Another is to just use leak methods and the conversion from &T and &mut T into NonNull<T> to work with. This isn't preferable to method pairs that return a NonNull<T> and look similar to into_raw/from_raw because they're less discoverable while still being preferable for common usecases, and require more steps to leak and unleak than would otherwise be needed.

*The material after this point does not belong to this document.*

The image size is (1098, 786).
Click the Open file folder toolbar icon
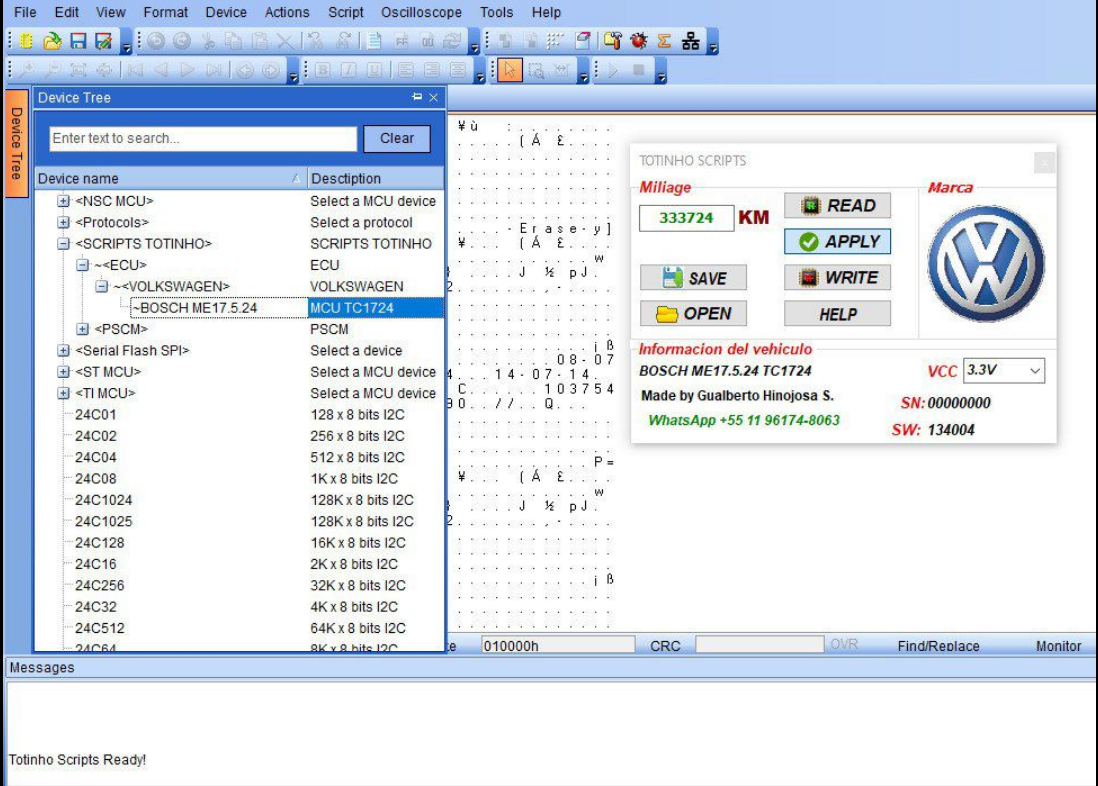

Another is to deprecate into_raw/from_raw in favor of leak_raw().as_ptr() and NonNull::new_unchecked(ptr). This makes it easier to discover the preferred API for working with raw container contents and the expense of more machinery in FFI use-cases. This isn't preferable to guidance in docs on both sets of methods because it puts more burden on FFI code and deprecates APIs that are already perfectly suited to their needs. This could possibly be worked around by making it easier to convert types like NonNull<[T]> into a (*mut T, usize) pair.

Prior art

The prior art is Box<T>, which already has the leak, into_raw and from_raw methods. It also has the unstable into_raw_non_null, but is deprecated in favor of NonNull::from(Box::leak(b)). This current workaround is the second alternative listed above, that isn't considered preferable to Box::leak_raw(b).

Unresolved questions

This RFC doesn't propose a leak method for Rc<T> or Arc<T> but they could be added after working through the motivations.

Do we expect Box::unleak_raw(NonNull::from(Box::leak(b))) to work?

Future possibilities

There are other types that should probably be included, like OsString and PathBuf. Using NonNull<[T] and NonNull<str> sets an expectation that NonNull<T> will have some APIs for working with these fat-pointer types.